Note, that we need to explicitly initialize the parameters before the maximization and that we now also need a parameter for the standard deviation. For an even more versatile use of the formula interface for building statistical models, check out the very cool
`rethinking`

package by Richard McElreath.

`optim()`

Of course, if we want to be really versatile, we can craft our own log-likelihood function to maximized using `optim()`

, also part of base R. This gives us all the options, but there are also more things that can go wrong: We might make mistakes in the model specification and if the search for the optimal parameters is not initialized well the model might not converge at all! A linear regression log-likelihood could look like this:

```
log_like_fn <- function(par, d) {
sigma <- exp(par[1])
intercept <- par[2]
beta1 <- par[3]
beta2 <- par[4]
mu <- intercept + d$x1 * beta1 + d$x2 * beta2
sum(dnorm(d$y, mu, sigma, log=TRUE))
}
inits <- rnorm(4)
optim(par = inits, fn = log_like_fn, control = list(fnscale = -1), d = d)
```

```
## $par
## [1] 1.0399 -0.2964 10.3637 21.2139
##
## $value
## [1] -73.81
##
## $counts
## function gradient
## 431 NA
##
## $convergence
## [1] 0
##
## $message
## NULL
```

As the `convergence`

returned `0`

it hopefully worked fine (a `1`

indicates non-convergence).

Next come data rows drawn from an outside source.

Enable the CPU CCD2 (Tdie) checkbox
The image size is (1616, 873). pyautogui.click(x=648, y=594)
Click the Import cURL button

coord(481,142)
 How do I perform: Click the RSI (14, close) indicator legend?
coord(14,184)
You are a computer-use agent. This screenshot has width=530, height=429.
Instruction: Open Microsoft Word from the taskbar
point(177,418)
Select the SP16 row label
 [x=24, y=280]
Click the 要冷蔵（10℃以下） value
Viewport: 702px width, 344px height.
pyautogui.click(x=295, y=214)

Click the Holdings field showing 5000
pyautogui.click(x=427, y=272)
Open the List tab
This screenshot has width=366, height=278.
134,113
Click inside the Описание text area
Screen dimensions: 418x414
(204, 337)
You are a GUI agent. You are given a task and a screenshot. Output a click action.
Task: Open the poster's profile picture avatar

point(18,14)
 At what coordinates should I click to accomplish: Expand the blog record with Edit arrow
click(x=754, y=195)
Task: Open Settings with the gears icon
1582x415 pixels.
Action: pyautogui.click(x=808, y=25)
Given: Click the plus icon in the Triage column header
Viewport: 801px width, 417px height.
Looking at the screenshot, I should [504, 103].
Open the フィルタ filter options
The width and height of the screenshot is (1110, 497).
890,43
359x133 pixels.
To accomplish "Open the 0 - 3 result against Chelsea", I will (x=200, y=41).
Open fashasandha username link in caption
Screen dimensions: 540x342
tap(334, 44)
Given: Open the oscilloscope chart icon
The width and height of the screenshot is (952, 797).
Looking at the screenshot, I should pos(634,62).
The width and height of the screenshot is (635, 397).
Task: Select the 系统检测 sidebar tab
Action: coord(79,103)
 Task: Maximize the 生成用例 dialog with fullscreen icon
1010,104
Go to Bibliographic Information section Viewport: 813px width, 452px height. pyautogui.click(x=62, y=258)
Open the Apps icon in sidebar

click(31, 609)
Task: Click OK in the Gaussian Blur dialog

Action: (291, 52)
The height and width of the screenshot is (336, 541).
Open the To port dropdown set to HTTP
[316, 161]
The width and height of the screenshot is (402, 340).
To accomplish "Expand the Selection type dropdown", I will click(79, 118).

The `control = list(fnscale = -1)`

argument is just there to make `optim()`

do maximum likelihood estimation rather than minimum likelihood estimation (which must surely be the worst estimation method ever).

### Stan’s `optimizing()`

Stan is a stand alone program that plays well with R, and that allows you to specify a model in Stan’s language which will compile down to very efficient C++ code. Stan was originally built for doing Hamiltonian Monte Carlo, but now also includes an `optimizing()`

function that, like R’s `optim()`

, allows you to do maximum likelihood estimation (or maximum a posteriori estimation, if you explicitly included priors in the model definition). Here we need to do a fair bit of work before we can fit a linear regression but what we gain is extreme flexibility in extending this model, would we need to. We have come a long way from `lm`

…

```
library(rstan)
```

```
## Loading required package: inline
##
## Attaching package: 'inline'
##
## The following object is masked from 'package:Rcpp':
##
## registerPlugin
##
## rstan (Version 2.6.0, packaged: 2015-02-06 21:02:34 UTC, GitRev: 198082f07a60)
##
## Attaching package: 'rstan'
##
## The following object is masked from 'package:arm':
##
## traceplot
```

```
model_string <- "
data {
int n;
vector[n] y;
vector[n] x1;
vector[n] x2;
}
parameters {
real intercept;
real beta1;
real beta2;
real<lower=0> sigma;
}
model {
vector[n] mu;
mu <- intercept + x1 * beta1 + x2 * beta2;
y ~ normal(mu, sigma);
}
"
data_list <- list(n = nrow(d), y = d$y, x1 = d$x1, x2 = d$x2)
model <- stan_model(model_code = model_string)
fit <- optimizing(model, data_list)
fit
```

```
## $par
## intercept beta1 beta2 sigma
## -0.2929 10.3642 21.2248 2.8331
##
## $value
## [1] -46.24
```

## An Utterly Meaningless Speed Comparison

So, just for fun, here is the speed comparison, first for running a linear regression with 1000 data points and 5 predictors:

This should be taken with a huge heap of salt (which is not too good for your health!). While all these methods produce a result equivalent to a linear regression they do it in different ways, and not necessary in equally good ways, for example, my homemade `optim`

routine is not converging correctly when trying to fit a model with too many predictors. As I have used the standard settings there is surely a multitude of ways in which any of these methods can be made faster. Anyway, here is what happens if we vary the number of predictors and the number of data points:

To make these speed comparisons I used the
`microbenchmark`

package, the full script replicating the plots above can be found
here. This speed comparison was made on my laptop running R version 3.1.2, on 32 bit Ubuntu 12.04, with an average amount of RAM and a processor that is starting to get a bit tired.